WHAT THE EXERCISE ASKS:
For the copy, please give all of the data again exactly and leave the pictures out.

EXTRACTED INFORMATION:
= = =

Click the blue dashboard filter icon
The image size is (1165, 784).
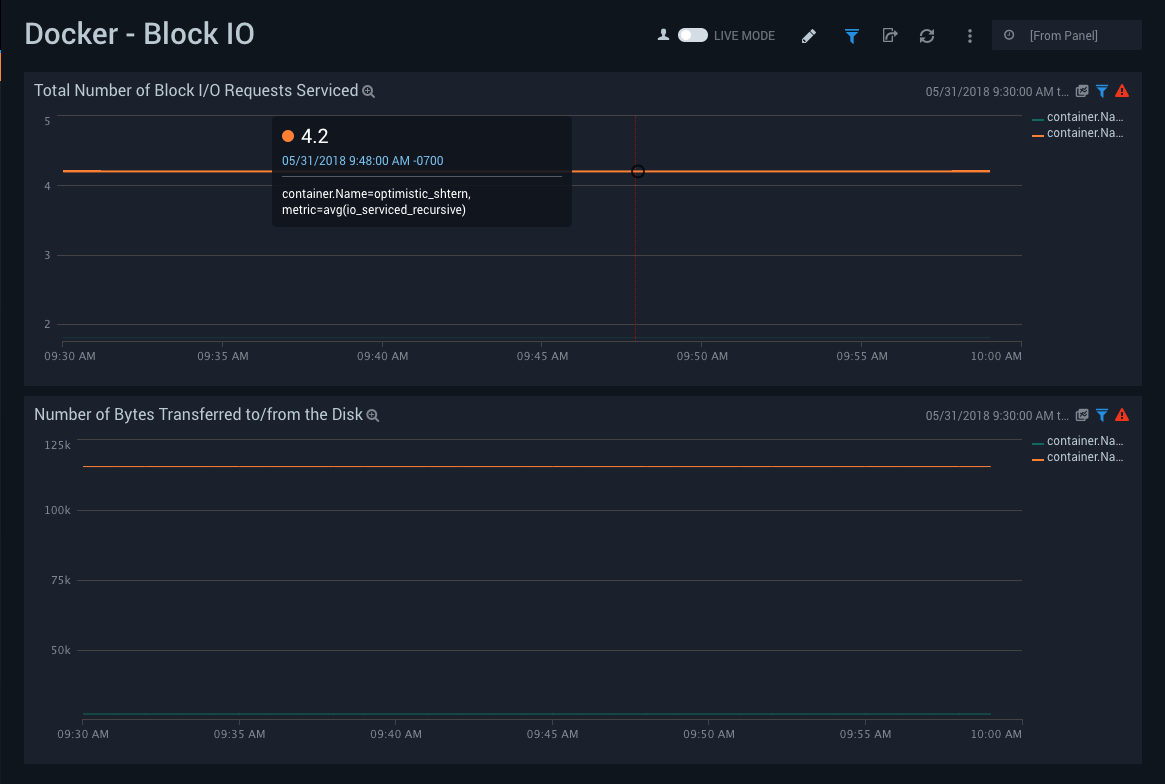click(x=851, y=35)
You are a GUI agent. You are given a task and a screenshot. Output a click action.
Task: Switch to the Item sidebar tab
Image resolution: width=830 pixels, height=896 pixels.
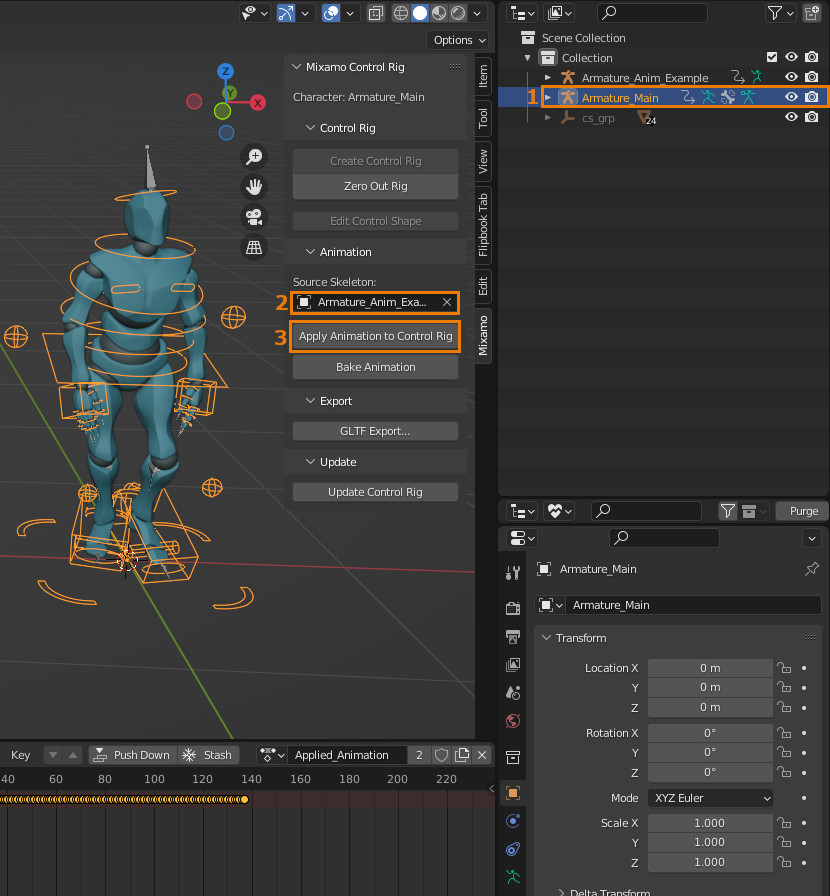[483, 78]
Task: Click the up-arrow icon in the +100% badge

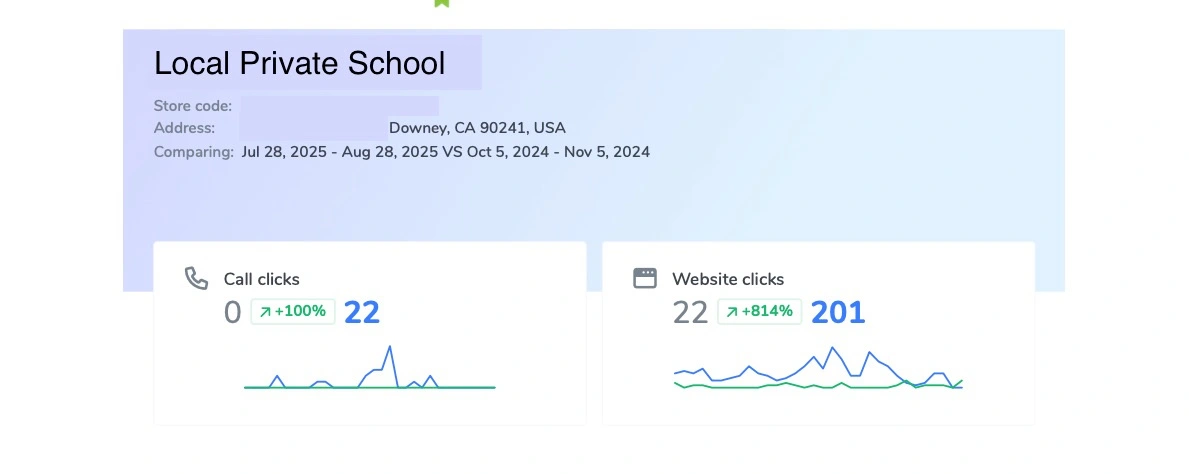Action: click(x=265, y=312)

= = =

EXERCISE SOLUTION:
Click the blue dashboard filter icon
The image size is (1165, 784).
click(x=851, y=35)
You are a GUI agent. You are given a task and a screenshot. Output a click action.
Task: Switch to the Item sidebar tab
Image resolution: width=830 pixels, height=896 pixels.
[483, 78]
Task: Click the up-arrow icon in the +100% badge

Action: click(x=265, y=312)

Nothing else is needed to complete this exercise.